[
https://issues.apache.org/jira/browse/CASSANDRA-9425?page=com.atlassian.jira.plugin.system.issuetabpanels:comment-tabpanel&focusedCommentId=15814547#comment-15814547
]
Sylvain Lebresne commented on CASSANDRA-9425:
---------------------------------------------
I very much like the changes of this patch in general. I also agree with
[~snazy] small follow-up, getting rid of {{keyspaceAndTablePair}} sounds good.
The patch is big though so I have a bunch of remarks/suggestions, some of which
may or may not be very useful. Some of the comments may also not be entirely
new to this patch, I haven't double-checked everything, but as the main goal of
this patch is to clean stuff up, let say I don't feel too bad if there is a few
such remarks.
I have also a few things, mostly nits, that I just wrote while reviewing and
pushed in branch below. One noticeable commit that is not entirely nitty is the
introduction of a {{TableId}} class (that just "wrap" a UUID). It felts like
this make the code read better with no real downside. It's a trivial patch,
just with a big-ish diff.
| [9425-review|https://github.com/pcmanus/cassandra/commits/9425-review] |
[utests|http://cassci.datastax.com/job/pcmanus-9425-review-testall] |
[dtests|http://cassci.datastax.com/job/pcmanus-9425-review-dtest] |
Other points:
* {{TableMetadataRef.to()}} feels like it could be misused easily so I'd
suggest making things a bit more explicit. In practice, it has 3 main usages:
*# in {{Schema}}, which is kind of the one true use, where I'd directly use the
ctor (which would be package-protected and have the same comment than on
{{set()}}).
*# for offline tools: I'd rename {{to()}} to something like
{{forOfflineTool()}} that make it clear it's ok only in that context. A comment
would be nice too.
*# for indexes, where we kind of hack around them not having their own ID. I
think it's worth pointing out we're doing something specific by having a
{{forIndex()}} method with proper comments (and probably an assertion that
validate it's indeed called on an index). Or maybe go with my next point.
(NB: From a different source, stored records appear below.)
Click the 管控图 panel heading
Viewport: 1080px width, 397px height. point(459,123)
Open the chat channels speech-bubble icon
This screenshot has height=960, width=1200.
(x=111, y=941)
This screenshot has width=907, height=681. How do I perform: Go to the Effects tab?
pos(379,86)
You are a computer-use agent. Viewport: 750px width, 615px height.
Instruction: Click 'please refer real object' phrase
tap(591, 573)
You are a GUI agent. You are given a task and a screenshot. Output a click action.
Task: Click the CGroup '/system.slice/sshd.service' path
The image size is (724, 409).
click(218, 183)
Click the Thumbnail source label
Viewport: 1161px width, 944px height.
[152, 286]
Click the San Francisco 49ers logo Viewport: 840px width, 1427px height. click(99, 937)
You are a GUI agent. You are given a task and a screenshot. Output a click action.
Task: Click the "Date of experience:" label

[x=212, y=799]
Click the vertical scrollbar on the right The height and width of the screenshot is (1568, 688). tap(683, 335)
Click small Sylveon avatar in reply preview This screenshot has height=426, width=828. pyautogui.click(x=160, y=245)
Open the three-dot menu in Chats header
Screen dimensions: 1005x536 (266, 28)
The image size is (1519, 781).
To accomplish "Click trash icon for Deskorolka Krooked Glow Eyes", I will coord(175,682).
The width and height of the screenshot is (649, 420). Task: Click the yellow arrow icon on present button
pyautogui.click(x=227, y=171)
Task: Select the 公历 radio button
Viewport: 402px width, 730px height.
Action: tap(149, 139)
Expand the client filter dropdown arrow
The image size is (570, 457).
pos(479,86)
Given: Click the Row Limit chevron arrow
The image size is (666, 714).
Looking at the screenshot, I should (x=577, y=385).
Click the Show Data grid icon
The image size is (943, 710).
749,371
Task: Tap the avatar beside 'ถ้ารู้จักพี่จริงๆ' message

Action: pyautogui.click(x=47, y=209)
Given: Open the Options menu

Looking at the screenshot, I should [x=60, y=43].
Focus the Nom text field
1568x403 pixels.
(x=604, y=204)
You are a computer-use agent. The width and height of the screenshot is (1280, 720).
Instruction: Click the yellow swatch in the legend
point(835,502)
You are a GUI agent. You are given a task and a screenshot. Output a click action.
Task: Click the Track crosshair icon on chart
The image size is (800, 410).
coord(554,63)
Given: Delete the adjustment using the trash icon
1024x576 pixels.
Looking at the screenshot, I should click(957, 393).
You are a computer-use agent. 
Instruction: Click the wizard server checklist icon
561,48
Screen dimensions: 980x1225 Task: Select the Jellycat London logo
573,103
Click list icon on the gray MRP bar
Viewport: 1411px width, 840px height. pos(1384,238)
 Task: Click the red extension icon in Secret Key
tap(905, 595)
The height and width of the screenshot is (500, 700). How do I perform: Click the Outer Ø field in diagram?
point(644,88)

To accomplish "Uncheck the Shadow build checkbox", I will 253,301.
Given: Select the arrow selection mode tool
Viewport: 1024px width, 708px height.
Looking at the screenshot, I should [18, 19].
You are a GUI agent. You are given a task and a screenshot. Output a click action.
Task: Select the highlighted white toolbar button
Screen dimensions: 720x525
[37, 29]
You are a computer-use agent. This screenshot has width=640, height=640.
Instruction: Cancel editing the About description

* Talking of index handling,
{{TableMetadataRef.inPlaceUpdateIndexedTableMetadata}} feels dangerous. The
{{set()}} method is very explicit about not being for public consumption, but
that {{inPlaceUpdateIndexedTableMetadata}} method calls {{set()}} directly and
is public. It's also particularly hard to convince oneself that it's used in a
safe maner (you check first that {{SecondaryIndexManager.reload()}} is indeed
only called protected by migration synchronization, but the call to
{{inPlaceUpdateIndexedTableMetadata}} is on a task executed by an
{{ExecutorService}} so you have to double-check it's not really asynchronous
(despite what the javadoc in {{Index.java}} claims!) and thus is indeed
protected).
Anyway, at a minimum some comments are imo missing, but I wonder if we could
make this more obviously correct by pushing it to {{Schema}}, having a map of
'index name' -> TableMetadataRef specific to indexes. Updating that in
{{Schema.load()}} shouldn't be terribly complex. Or am I missing a reason why
that wouldn't work?
* I'm unclear on the changes to {{AlterTypeStatement}}. The patch removes the
code that propagate type changes to other table/view/types, but I neither see
where that has moved, nor why that wouldn't be needed anymore (as an aside, if
it does is not needed anymore, than we could remove the {{updateTypes()}} and
{{updateWith()}} methods that are unused in the patch).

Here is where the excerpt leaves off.